- Dataset entries
++++++++++++++++++++
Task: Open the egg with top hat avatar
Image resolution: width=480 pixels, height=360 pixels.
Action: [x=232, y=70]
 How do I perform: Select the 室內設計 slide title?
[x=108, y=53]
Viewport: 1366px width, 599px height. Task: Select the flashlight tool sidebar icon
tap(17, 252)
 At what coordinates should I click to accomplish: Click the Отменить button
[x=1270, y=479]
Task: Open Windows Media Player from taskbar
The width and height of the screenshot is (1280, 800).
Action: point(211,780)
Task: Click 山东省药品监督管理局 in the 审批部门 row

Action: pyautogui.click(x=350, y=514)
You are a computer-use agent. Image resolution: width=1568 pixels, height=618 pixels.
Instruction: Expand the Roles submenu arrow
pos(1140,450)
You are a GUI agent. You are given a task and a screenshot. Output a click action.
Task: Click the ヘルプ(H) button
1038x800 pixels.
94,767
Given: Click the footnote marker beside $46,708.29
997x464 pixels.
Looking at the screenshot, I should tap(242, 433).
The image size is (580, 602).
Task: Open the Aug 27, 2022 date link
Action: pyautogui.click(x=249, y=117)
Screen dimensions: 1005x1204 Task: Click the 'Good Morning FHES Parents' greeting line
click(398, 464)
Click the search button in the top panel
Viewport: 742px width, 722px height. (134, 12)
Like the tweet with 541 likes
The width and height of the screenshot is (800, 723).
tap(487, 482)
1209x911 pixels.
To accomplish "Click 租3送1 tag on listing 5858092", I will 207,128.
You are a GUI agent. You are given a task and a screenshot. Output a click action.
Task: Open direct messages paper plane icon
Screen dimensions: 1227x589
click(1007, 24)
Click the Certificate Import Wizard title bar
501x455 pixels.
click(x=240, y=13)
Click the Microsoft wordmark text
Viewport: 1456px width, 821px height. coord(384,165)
++++++++++++++++++++
- Work instruction
From the records above, transcribe without alteration every line from the one with "The width and height of the screenshot is (800, 723)." to the one with "Task: Open direct messages paper plane icon", inclusive.

- Completed exercise
The width and height of the screenshot is (800, 723).
tap(487, 482)
1209x911 pixels.
To accomplish "Click 租3送1 tag on listing 5858092", I will 207,128.
You are a GUI agent. You are given a task and a screenshot. Output a click action.
Task: Open direct messages paper plane icon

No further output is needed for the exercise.